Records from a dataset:
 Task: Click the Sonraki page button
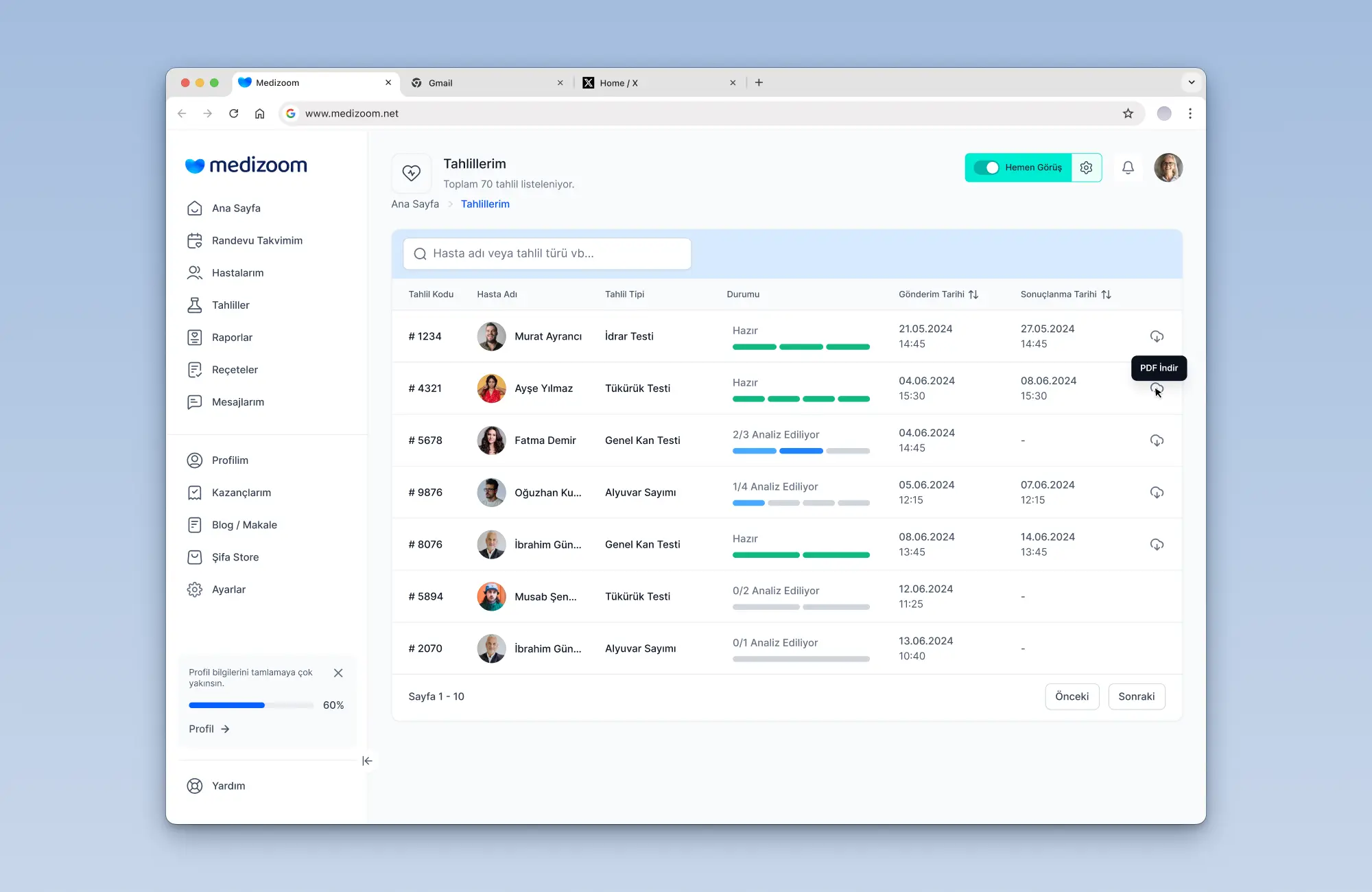click(x=1136, y=696)
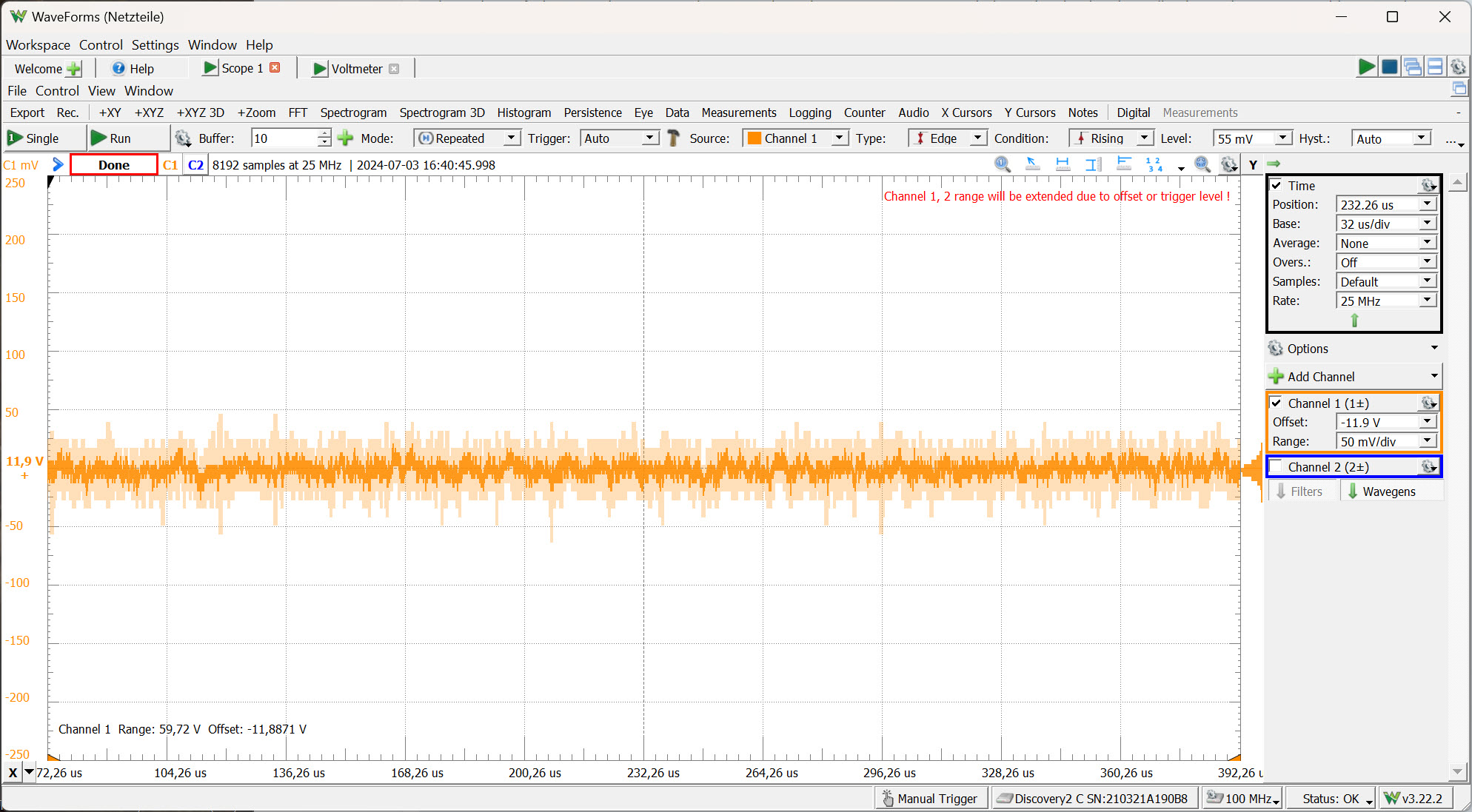Run all acquisition instruments
This screenshot has width=1472, height=812.
coord(1366,67)
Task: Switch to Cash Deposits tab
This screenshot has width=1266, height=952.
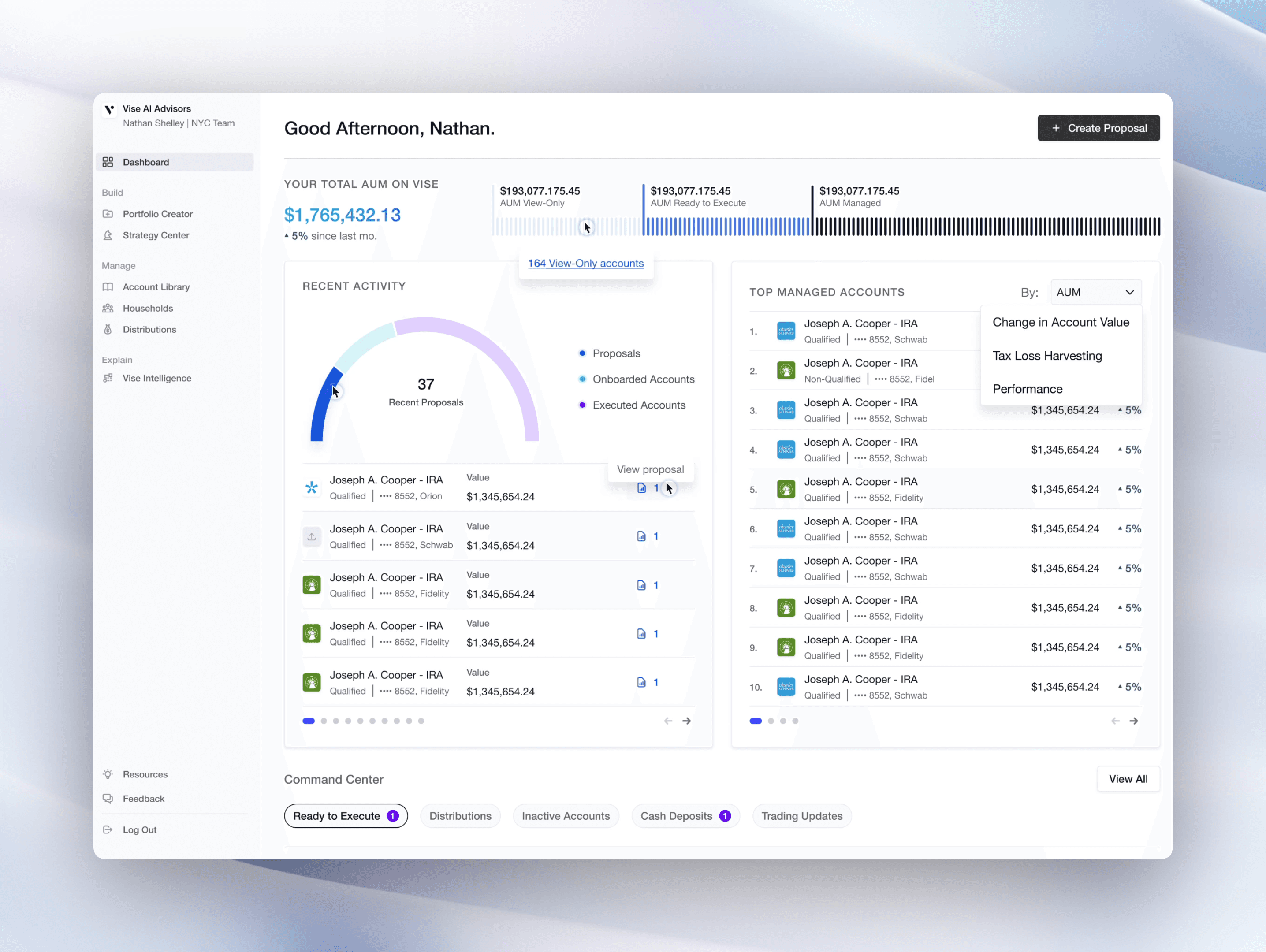Action: [x=685, y=816]
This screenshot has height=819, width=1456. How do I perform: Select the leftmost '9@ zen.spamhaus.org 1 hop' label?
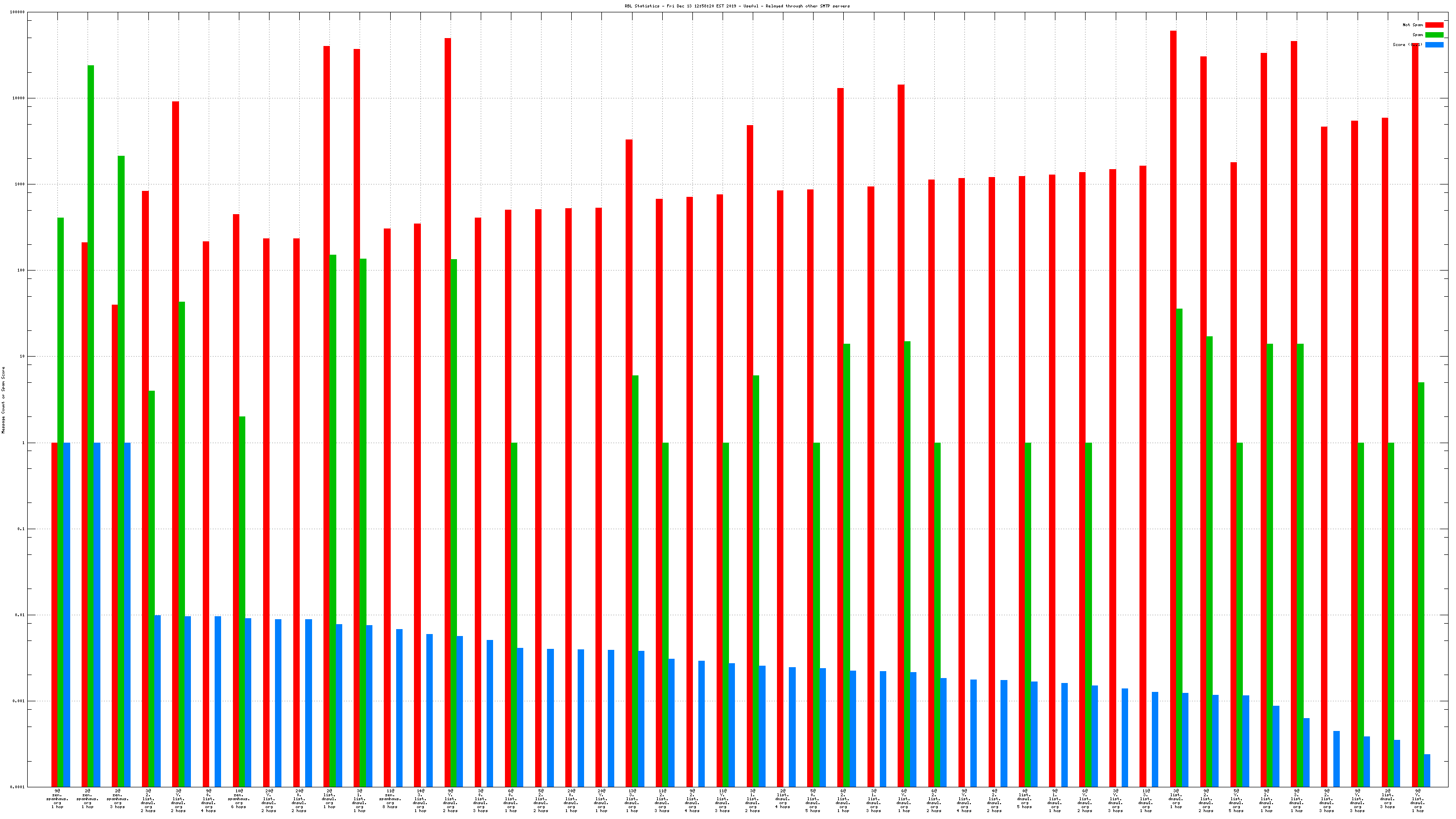pos(57,799)
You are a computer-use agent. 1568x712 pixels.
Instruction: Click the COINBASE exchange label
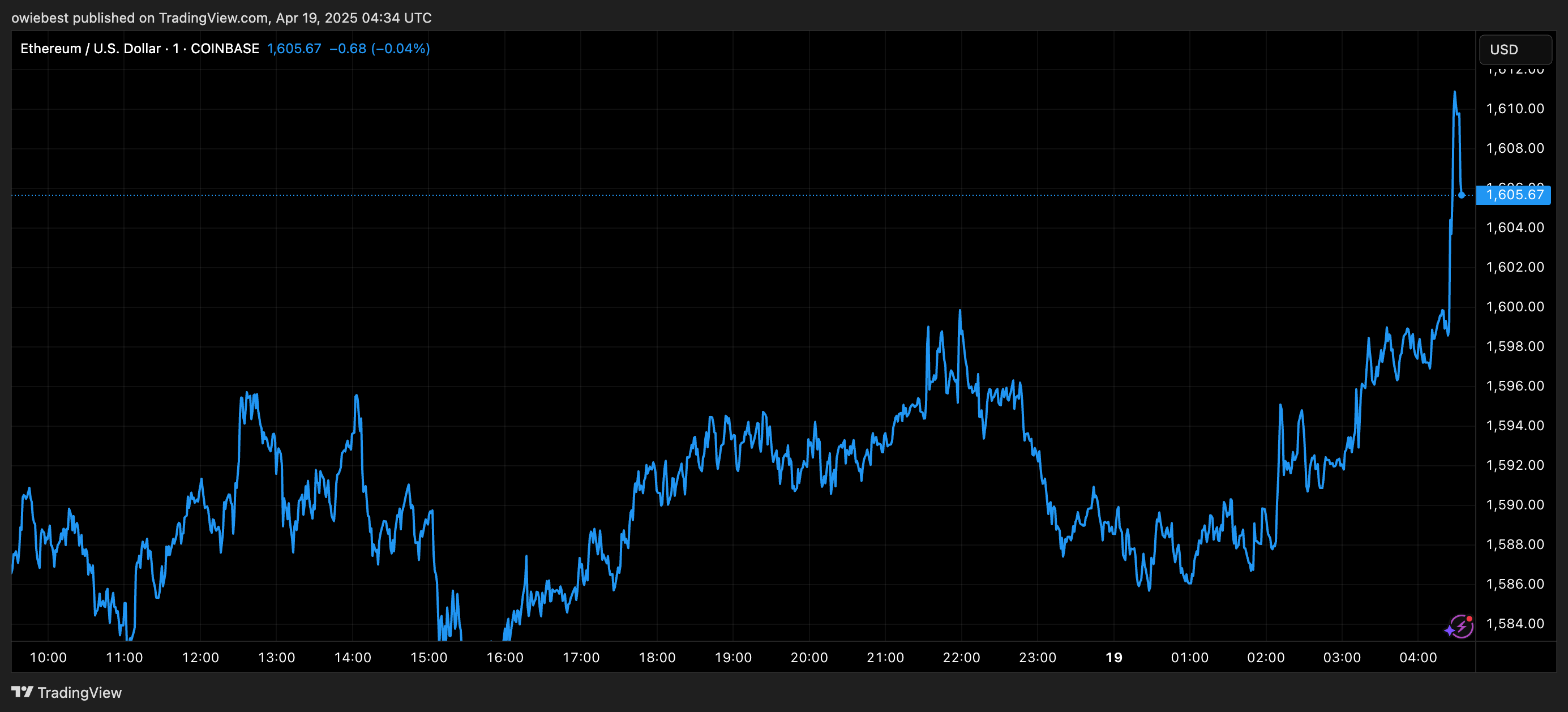(x=225, y=49)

**DIRECTIONS**
Where the data contains images, drop them and print the rest exactly.

**EXERCISE RESPONSE**
 Task: Click the Sonraki page button
click(x=1136, y=696)
Run all acquisition instruments
This screenshot has width=1472, height=812.
coord(1366,67)
Task: Switch to Cash Deposits tab
This screenshot has width=1266, height=952.
Action: [x=685, y=816]
This screenshot has height=819, width=1456. How do I perform: Select the leftmost '9@ zen.spamhaus.org 1 hop' label?
pos(57,799)
You are a computer-use agent. 1568x712 pixels.
Instruction: Click the COINBASE exchange label
(x=225, y=49)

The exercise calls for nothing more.